ФРАГМЕНТ ТЕКСТА:
──────
Человек-поэт стал окончательной Родиной многих. Впрочем, не нынешней, а, скорее всего, Родиной тех, кто оплакал её, как и он, прочтя его "Прощание с красным флагом": "Я — не из „коммуняк“, но глажу флаг и плачу".
При жизни Евгений Евтушенко был государством, причём даже не государством в государстве, не матрёшкой в матрёшке, не троянским конём, внутри которого засадной полк воеводы Боброка, а государством, отдельно взятым, могущим заключать мир и объявлять войны. Один из недавних примеров — декабрь 2015 года, во время VI Международного конгресса "Русская словесность в мировом культурном контексте. Итоги года литературы". На этот конгресс, проходивший в Питере, Евгений Александрович вытащил и меня, и себя, перенёсшего ампутацию и травмировавшее его падение в гостинице Ростова-на-Дону. Это была наша последняя с ним встреча, потом — только межконтинентальные (я — в Перми, он — в Талсе штата Оклахома) телефонные разговоры.
Причина "объявления войны" не то что бы существенна (а у войн вообще разве все причины существенны?), но, судя по всему, его задевала. Выступавший на одном из круглых столов конгресса после Евтушенко, призвавшего писателей как просвещённый правитель собственного государства забыть все распри и объединиться, ректор Литинститута, "новый реалист" Алексей Варламов обмолвился, что при всём желании сие объединение не возможно. Вот тогда-то Евгений Александрович и взмахнул скипетром: "Я объявляю вам войну!"
На другой день после его отъезда из северной столицы главред "Знамени" Сергей Чупринин, возвращаясь к дискуссии, классифицировал: дескать, как это по-русски: сначала призвать писателей к объединению, а потом объявить одному из них войну!
Но ведь и чупрининский укор по большому счёту — в плюс Евтушенко. Это — всё к тому же вопросу об "идентификации": не только в поэтическом, а и в "государственном" своём воплощении Евгений Александрович всё делал "по-русски". Он и книги мне свои подписывал так: "Очень русскому поэту...". Значит, определение "русский" и даже "очень русский" не было для него заставочно-бутафорским, как это временами тщатся представить.
──────
ЗАПИСИ ДЛЯ РАБОТЫ:

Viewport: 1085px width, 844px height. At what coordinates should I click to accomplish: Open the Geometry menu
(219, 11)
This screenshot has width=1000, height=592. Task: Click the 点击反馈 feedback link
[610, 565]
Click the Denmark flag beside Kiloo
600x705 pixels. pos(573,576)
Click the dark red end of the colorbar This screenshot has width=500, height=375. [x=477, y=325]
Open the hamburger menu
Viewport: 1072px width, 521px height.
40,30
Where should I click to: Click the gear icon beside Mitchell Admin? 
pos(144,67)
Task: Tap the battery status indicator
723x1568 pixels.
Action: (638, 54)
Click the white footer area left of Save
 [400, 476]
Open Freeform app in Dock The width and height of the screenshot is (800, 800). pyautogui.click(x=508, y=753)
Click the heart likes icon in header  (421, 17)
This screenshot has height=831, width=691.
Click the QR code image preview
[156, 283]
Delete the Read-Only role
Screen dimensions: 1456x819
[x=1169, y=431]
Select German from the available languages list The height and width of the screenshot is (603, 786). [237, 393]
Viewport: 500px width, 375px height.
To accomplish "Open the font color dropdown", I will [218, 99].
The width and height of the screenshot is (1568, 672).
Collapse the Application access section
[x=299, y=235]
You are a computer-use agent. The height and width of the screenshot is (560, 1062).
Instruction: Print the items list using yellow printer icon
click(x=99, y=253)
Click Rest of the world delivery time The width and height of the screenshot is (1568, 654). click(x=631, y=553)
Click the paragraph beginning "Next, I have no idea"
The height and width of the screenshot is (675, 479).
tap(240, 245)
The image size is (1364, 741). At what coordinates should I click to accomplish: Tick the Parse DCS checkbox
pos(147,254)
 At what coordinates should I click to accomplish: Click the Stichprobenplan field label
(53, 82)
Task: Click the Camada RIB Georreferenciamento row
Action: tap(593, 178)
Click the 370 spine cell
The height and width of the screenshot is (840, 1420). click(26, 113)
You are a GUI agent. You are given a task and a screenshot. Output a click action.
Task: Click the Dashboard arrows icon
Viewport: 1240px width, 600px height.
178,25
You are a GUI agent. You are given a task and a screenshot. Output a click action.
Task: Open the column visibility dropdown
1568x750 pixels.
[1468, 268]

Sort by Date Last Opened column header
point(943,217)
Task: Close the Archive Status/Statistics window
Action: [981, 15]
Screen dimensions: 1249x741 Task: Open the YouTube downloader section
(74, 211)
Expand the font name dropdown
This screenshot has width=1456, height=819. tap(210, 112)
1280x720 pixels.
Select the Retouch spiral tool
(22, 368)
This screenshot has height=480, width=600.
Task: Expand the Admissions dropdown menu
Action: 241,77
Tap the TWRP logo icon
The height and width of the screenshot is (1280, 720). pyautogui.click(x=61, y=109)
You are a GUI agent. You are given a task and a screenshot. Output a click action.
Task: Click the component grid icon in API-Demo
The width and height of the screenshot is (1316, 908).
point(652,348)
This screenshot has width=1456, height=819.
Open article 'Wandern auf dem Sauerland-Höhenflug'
──────
ЗАДАНИЯ:
(A) Где находился Евтушенко во время межконтинентальных телефонных разговоров, о которых говорится во фрагменте о нем?
(B) Соберите из записей все строки со словом «Select» и перепишите их без изменений.

ОТВЕТЫ:
(A) В Талсе штата Оклахома.

(B)
Select German from the available languages list The height and width of the screenshot is (603, 786). [237, 393]
Select the Retouch spiral tool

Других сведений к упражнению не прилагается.